3. Ask about their feelings
“How do you feel?” is an important query, as patients love to have their feelings heard and validated.
Technique 4: Summarising
We must attempt to end our conversations with a summary of what we have understood about their main concerns, issues, complaints and equally importantly, their feelings.
The heart of summarising lies in accurately identifying their core message and core feelings, and having the patient validate this summary.
Why do our patients feel that they have not been listened to?
- We don’t give them adequate time to relate their story completely.
- We interrupt them when they are speaking.
- We are busy on our laptops or mobiles when they are sharing.
- We frame questions regarding how they are feeling but focus on facts and not their feelings.
- We do not paraphrase or summarise.
- We ask intimidating questions and are judgmental, causing them to be reticent.
I believe that most of us doctors practice these techniques in our own ways, having learnt them over time from sheer experience, but we do wish they had been taught to us in a formal, structured manner during our training in medical college, which could have tapped into our potential much sooner and left space for more discoveries.
We now come back to the story of the ER patient. In the light of what we discussed, the situation could have been handled a lot better. By telling the patient that he was okay and not injured,the ER doctor did not listen to him and disregarded his feelings and those of his relatives. The doctor focused on facts and not on the patient.
The manner in which we convey bad news to the patient’s relatives regarding prognosis can be done better if we are aware of the high levels of anxiety, fear and anger.
Next week, we will be discussing the second differentiating competency “Empathy”.
Interesting
Thank You
Dear , this is turning out to be a nice series. Can all this be collected at ONE place at the end of it all ; will be very useful skill enhancing tool for any medical practitioner as well as institution . Thanks sir
Thank you Dr. Parashar, we hope to convert these into a handbook later. after adding all the inputs from our readers
For these listening skills to be effective you need to do all of them not just one or two. Often, we tried to slide by with just doing one of them. But listeners are attuned to our disengagement when we don’t do all for of Dr. Shenoy’s suggested steps. Oh, and doing them in the order presented works to your advantage.
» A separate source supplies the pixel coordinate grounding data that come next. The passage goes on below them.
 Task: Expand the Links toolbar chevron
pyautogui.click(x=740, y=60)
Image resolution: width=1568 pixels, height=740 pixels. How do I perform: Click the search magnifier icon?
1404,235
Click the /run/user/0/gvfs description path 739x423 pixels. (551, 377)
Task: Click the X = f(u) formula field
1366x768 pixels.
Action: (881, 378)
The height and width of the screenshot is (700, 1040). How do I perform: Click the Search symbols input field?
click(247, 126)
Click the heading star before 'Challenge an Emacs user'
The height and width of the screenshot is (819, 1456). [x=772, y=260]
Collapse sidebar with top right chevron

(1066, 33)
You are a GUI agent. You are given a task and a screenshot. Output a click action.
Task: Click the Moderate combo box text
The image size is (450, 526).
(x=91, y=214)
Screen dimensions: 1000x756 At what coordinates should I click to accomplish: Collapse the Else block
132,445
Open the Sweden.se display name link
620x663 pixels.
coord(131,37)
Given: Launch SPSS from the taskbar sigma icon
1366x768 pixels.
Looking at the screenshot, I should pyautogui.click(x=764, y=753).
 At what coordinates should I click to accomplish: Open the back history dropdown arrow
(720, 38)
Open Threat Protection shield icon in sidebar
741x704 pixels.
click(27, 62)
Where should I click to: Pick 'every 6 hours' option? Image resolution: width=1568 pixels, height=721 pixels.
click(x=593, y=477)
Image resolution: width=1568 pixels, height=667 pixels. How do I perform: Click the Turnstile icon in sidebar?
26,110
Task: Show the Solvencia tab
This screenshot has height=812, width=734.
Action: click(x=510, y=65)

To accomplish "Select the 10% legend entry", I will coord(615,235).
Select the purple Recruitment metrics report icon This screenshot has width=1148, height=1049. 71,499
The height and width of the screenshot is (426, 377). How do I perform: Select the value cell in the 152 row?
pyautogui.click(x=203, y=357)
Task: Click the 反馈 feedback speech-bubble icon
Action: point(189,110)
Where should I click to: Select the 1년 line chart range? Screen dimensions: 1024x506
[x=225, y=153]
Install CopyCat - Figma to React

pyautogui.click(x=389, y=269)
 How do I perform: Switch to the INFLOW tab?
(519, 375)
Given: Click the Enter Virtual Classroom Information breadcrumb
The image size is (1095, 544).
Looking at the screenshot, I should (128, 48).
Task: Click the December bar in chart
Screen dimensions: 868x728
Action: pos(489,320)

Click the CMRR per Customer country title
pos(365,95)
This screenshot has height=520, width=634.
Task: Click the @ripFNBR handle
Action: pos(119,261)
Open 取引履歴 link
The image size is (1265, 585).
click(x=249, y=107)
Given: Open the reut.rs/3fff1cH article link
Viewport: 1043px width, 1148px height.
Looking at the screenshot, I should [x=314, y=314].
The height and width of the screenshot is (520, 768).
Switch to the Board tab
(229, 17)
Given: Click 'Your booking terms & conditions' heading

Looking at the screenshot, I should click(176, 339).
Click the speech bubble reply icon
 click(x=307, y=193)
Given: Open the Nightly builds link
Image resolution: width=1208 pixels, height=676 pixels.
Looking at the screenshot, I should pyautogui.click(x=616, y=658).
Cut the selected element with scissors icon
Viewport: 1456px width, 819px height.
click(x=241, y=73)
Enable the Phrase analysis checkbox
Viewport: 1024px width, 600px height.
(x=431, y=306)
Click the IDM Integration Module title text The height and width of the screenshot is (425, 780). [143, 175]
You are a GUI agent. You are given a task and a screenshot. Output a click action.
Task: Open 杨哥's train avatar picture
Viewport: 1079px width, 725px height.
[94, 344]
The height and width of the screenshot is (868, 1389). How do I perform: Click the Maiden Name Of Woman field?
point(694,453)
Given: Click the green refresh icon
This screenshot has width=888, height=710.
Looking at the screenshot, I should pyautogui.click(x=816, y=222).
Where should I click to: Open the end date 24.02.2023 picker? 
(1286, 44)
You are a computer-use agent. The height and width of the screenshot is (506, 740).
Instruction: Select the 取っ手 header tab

You hit the nail on the head Andrew, Thanks for sharing.
It s very helpful for upcoming young doctors sir
Thank you Dr. Shiva.
I am really looking forward to next week’s piece on Empathy. I just left (literally a couple of hours ago) the bedside of a friend who was diagnosed with colon cancer. I was stunned as I listened to his physician present the facts to him. While completely detailed in providing the facts, I saw no the physician sharing no compassion or empathy in the process. If I was stunned by the apparent lack of “sensitivity”, I can only imagine (and actually know because we talked about it later) how my friend felt. I am sure the physician has delivered this message so many times it is mechanical, it wasn’t personal. But, for my friend hearing it for the first time, it was very personal. Ed
Dear Ed, thank you for sharing. With your more than 30 + years of experience in the health care industry you have probably seen it all, yet when you used the words “stunned” we can imagine how far we have to travel or conversely how far we have traveled from. My best wishes for your friends recovery.